Sending your kids to summer camp is a big deal. While it is a rewarding experience, there are also tons of factors that come into play to make sure that camp is right for your kids. From the right age, to activities, Dr. Laurie Hollman, psychotherapist and author of the book Unlocking Parental Intelligence, shared some incredible and questions that we can ask ourselves before we send our kids away:
At what age should I send my child to camp?
The answer to this question is complex and really depends on the individual child. For parents of pre-schoolers, consider your child’s physical capacity to withstand a day of constant activity in the heat. “Between swimming, crafts, singing, drama, kickball, etc., summer camp provides a constant swirl of events, which works wonderfully for some children, but not all,” says Hollman.
For all ages, consider the following:
- Does your child enjoy a range of different activities?
- Is your child open to new experiences and pushing his or her comfort zone?
- Can he or she make friends?
- Does your child follow instruction and cooperate effectively?
At what age should I send my child to sleepaway camp?
Again, the answer is complex and really depends on the individual child. Consider if your child has had experiences sleeping away from home and how they’ve reacted. Usually this occurs by ages 7-9, but remember each child is individual. Consider the following:
- Has your child had a sleep over at a friend’s house or a relatives?
- What’s your child’s general attitude about being away from you?
- What’s your own level of separation anxiety?
- How has your child succeeded at day camp? You’ll want your child to understand what camp’s about before you send him off for a few weeks.
What type of camp should I consider?
There are more options today than ever before—from your common local day camps to themed, religious, sports and sleepaway camps. The possibilities are endless. Here’s what’s important to know for each:
- Themed camps usually last for shorter periods of time so they give more latitude for parent and child. To consider: While your child may be doing what he or she truly loves, does the camp’s timing work for your needs as well.
- Sleepaway camp. What’s the communications plan for sleepaway camp? A good camp sends frequent updates, doesn’t allow for cell phones so that kids can let go and integrate, provides comfortable phone time and encourages frequent letter or email writing.
- Day camp. Have you looked into the camp’s history and philosophy? Many camps have been around for generations with seasoned staff and thousands of happy campers. Additionally, many camps have philosophies—culture, arts, leadership, teamwork—that are weaved into all activities.
- For all camps, be sure to look into:
- The ratio of campers to counselors.
- The qualifications of counselor, the minimum age and how are they trained.

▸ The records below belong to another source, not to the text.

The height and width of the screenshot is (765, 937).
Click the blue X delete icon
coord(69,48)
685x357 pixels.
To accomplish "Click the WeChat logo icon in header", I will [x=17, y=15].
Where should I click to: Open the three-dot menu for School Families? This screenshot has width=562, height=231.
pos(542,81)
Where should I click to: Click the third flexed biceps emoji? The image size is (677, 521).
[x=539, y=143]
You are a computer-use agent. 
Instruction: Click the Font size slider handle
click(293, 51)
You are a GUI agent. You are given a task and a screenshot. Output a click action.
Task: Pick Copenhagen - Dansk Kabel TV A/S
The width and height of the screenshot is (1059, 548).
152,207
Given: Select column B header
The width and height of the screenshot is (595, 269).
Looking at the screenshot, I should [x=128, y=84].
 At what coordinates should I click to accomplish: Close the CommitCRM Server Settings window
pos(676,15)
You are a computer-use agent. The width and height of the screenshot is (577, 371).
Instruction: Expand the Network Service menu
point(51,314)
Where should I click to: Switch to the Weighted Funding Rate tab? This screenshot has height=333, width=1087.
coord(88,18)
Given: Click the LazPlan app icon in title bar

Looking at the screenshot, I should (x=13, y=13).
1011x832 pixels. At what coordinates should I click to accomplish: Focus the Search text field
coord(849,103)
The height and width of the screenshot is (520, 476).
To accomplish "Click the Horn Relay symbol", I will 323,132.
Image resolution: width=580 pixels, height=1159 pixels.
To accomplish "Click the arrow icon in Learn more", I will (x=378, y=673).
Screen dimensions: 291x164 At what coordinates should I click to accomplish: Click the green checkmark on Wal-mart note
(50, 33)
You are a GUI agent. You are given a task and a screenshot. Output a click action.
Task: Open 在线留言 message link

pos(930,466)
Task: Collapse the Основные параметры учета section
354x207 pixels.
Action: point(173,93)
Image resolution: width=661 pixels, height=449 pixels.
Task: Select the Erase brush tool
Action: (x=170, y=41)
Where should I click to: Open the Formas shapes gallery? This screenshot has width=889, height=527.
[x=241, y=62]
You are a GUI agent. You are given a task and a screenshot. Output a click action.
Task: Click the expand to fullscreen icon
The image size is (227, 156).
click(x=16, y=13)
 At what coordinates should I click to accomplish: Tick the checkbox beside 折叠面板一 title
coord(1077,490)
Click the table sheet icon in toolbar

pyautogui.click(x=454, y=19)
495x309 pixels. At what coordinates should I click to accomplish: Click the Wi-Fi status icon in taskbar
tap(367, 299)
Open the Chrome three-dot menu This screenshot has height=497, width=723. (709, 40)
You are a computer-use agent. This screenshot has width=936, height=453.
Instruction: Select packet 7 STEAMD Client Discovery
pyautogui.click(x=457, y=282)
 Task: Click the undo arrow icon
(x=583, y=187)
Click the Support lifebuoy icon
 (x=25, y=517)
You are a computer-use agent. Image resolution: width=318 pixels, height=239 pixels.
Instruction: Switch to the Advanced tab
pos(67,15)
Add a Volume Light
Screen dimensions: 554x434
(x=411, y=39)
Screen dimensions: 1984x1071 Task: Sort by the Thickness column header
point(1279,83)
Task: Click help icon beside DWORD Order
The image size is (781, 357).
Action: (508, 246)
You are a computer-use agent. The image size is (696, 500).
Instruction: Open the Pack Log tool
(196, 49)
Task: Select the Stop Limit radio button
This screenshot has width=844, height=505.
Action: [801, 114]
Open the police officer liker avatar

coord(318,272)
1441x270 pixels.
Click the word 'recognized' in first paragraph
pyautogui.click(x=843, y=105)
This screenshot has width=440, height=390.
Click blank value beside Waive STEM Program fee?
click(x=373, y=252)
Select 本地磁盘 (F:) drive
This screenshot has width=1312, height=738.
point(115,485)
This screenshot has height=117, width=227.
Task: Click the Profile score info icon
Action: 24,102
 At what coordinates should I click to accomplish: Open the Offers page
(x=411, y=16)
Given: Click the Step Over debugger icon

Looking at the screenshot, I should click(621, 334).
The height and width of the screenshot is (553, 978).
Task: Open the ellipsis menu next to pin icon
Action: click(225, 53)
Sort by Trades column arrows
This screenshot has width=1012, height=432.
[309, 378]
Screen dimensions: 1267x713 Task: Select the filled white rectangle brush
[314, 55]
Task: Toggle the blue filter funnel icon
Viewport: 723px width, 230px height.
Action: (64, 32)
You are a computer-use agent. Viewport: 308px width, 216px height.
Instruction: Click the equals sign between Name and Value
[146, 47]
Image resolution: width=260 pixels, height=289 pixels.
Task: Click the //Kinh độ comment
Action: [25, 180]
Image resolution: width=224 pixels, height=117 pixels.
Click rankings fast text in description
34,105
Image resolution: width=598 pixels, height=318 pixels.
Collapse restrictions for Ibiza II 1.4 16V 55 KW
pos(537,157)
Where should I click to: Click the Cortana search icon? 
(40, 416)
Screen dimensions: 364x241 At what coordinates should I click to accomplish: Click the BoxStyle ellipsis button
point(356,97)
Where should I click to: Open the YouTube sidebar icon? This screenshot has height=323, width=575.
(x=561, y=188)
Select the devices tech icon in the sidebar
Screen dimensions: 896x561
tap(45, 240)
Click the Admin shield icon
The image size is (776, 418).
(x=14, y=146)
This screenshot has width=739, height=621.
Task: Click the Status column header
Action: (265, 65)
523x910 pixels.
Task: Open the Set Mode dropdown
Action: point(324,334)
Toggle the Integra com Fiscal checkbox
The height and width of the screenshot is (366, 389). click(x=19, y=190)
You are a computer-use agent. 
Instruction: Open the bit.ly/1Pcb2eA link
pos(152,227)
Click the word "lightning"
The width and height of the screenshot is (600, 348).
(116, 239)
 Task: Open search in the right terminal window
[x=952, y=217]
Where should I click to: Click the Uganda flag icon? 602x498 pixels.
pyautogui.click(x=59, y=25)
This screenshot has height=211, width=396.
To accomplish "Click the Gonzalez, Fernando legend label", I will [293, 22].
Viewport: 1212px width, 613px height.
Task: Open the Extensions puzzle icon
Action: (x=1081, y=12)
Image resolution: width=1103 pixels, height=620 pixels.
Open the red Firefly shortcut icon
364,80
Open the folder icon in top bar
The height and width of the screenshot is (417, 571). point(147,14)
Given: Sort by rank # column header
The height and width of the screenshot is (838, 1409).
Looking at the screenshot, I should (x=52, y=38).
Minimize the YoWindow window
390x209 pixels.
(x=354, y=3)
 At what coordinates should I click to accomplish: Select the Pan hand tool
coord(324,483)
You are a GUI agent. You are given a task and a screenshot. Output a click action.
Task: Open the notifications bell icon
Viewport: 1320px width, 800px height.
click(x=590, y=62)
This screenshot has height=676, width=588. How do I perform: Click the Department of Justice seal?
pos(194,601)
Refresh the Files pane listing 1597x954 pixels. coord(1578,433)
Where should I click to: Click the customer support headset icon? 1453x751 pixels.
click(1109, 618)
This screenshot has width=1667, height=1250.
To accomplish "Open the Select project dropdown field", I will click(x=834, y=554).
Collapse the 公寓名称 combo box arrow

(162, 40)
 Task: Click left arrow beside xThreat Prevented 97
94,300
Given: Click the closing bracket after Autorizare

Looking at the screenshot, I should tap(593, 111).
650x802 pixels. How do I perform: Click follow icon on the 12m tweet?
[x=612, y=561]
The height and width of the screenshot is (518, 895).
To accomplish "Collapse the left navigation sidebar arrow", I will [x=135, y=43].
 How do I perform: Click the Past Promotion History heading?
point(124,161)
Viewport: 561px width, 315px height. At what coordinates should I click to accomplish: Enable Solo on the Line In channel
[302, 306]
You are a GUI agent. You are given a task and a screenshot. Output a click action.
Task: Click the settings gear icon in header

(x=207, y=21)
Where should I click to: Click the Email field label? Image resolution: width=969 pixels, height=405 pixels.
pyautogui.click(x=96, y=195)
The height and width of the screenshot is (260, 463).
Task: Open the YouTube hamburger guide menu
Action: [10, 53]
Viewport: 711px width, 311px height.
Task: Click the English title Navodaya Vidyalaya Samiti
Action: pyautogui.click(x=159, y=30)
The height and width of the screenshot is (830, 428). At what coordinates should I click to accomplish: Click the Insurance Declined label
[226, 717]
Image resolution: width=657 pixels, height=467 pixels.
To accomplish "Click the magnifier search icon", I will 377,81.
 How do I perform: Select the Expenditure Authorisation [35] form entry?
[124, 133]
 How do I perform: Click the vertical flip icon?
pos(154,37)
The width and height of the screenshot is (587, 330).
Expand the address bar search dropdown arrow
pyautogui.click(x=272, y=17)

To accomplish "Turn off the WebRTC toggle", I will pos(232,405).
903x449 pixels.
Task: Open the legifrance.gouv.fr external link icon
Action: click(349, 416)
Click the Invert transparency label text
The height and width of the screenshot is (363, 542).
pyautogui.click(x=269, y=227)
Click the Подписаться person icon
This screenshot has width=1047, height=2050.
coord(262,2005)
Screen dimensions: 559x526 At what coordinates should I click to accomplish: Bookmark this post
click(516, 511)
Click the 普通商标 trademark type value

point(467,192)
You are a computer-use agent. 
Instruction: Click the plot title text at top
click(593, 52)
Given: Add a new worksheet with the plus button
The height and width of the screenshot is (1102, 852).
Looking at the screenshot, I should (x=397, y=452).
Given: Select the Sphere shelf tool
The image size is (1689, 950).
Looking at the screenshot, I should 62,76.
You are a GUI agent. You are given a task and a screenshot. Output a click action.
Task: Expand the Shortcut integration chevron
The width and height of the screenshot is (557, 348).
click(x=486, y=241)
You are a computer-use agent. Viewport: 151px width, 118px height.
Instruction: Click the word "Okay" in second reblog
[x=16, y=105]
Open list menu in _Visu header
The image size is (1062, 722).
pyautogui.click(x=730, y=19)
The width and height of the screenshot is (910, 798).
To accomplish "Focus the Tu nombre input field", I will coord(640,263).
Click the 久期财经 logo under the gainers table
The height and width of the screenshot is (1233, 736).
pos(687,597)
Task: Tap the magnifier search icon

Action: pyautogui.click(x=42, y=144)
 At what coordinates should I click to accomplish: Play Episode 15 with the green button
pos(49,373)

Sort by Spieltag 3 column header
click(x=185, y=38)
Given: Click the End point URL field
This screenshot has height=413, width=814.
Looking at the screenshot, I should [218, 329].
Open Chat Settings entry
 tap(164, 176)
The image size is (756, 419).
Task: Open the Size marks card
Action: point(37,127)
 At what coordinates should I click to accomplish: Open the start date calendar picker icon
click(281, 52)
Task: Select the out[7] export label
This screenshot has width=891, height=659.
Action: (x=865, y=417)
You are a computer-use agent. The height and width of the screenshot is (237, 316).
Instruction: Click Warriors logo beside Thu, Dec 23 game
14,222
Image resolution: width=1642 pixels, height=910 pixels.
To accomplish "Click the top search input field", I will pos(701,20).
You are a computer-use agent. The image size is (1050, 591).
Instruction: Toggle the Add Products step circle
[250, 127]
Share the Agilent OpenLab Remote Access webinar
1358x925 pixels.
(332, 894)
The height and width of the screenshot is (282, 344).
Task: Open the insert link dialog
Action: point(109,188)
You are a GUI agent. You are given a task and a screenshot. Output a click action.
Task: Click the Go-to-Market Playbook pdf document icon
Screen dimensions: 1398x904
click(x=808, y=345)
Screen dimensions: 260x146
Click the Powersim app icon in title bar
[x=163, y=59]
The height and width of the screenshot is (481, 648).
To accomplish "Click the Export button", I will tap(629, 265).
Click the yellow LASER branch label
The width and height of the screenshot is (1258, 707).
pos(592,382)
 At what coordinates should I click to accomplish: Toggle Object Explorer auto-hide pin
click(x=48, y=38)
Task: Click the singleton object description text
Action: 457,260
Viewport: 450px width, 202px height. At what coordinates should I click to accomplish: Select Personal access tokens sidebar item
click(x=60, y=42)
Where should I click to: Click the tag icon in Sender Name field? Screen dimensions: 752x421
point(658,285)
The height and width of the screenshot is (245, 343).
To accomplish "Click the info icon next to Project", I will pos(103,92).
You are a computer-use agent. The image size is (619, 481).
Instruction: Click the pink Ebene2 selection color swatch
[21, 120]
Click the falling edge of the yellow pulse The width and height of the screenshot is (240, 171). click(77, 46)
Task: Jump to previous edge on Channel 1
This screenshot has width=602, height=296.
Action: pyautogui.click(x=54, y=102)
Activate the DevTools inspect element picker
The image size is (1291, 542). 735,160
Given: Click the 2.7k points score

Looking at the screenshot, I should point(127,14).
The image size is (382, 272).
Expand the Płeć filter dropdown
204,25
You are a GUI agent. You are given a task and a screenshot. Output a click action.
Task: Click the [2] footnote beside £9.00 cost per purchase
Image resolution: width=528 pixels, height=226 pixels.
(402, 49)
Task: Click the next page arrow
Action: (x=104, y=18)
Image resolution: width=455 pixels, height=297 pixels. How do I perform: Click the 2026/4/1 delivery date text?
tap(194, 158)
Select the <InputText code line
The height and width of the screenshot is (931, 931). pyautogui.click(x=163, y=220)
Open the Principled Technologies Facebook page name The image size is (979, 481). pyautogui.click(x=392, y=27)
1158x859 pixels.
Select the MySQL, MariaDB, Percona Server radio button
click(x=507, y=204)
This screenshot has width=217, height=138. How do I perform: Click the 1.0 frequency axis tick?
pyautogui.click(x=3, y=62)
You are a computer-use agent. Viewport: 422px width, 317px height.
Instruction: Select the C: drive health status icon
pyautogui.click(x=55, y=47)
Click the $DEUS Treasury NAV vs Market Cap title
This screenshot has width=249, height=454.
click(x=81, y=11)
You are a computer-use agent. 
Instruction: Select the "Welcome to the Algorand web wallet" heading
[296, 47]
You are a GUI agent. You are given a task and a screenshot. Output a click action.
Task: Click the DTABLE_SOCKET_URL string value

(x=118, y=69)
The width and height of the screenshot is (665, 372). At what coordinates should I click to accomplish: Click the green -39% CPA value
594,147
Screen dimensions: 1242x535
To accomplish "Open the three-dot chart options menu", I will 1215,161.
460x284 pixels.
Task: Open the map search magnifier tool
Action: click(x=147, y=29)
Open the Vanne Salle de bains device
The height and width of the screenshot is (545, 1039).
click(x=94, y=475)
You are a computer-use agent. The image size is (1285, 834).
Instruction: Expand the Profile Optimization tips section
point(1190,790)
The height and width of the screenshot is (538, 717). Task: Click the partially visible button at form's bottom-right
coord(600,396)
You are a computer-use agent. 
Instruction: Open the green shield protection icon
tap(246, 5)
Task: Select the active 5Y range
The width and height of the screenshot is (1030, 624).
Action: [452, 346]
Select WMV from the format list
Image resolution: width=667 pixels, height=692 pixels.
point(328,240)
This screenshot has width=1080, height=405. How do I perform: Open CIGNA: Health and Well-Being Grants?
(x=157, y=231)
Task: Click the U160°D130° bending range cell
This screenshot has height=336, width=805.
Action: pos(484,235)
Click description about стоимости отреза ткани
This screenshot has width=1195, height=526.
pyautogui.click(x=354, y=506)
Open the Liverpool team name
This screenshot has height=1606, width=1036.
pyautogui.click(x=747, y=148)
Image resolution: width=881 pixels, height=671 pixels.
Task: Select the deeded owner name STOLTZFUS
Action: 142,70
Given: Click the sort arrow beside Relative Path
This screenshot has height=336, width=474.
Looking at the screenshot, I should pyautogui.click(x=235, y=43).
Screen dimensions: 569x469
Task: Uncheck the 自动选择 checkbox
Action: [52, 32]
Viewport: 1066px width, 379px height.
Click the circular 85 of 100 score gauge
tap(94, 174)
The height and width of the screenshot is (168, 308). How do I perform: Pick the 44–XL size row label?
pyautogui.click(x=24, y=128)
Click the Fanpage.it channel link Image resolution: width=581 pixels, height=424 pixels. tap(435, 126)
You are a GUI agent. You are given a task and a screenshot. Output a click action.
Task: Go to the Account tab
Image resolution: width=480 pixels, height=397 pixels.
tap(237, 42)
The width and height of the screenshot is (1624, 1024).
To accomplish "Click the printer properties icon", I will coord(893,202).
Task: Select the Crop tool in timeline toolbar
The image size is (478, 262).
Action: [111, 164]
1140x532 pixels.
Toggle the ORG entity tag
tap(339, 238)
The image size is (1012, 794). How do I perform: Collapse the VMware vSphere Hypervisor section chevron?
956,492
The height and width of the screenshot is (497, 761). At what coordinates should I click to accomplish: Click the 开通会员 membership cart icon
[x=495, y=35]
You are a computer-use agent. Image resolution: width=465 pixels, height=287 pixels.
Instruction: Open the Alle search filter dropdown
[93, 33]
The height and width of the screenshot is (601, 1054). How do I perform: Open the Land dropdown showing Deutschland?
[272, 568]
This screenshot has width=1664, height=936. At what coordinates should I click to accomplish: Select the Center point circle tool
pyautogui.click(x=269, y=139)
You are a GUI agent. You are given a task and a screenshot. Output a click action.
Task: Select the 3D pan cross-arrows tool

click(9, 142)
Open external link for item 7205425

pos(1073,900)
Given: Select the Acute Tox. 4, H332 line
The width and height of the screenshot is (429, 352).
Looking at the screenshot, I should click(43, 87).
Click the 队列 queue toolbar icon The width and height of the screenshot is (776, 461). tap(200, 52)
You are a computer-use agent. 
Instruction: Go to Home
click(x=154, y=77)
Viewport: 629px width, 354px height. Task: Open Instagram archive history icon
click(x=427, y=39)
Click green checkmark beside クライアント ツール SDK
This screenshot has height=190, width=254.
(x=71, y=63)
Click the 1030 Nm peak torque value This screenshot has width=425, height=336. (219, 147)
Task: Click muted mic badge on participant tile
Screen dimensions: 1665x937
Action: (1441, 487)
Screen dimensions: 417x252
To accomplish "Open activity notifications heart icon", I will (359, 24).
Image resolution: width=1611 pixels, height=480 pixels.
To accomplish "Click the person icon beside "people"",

- Accreditation by the American Camp Association
- Where the kids swimming, and is there time for free as well as instructional swim.
How to prepare for camp?
- When you start researching camps early in the year, start talking about camp with your child.
- Once you have real information about the camp, express all of the fun and excitement that comes with the various activities available.
- If your child is going to sleepaway camp, begin to talk to them about the idea of going away.
- Don’t show worry. There is the good chance those worries and fears will rub off on your children.
- Consider sending your child to camp with a friend. Especially the self-conscious or introverted child may need a buddy to feel they belong with and can depend on for some nurturance while venturing forth into making new friends.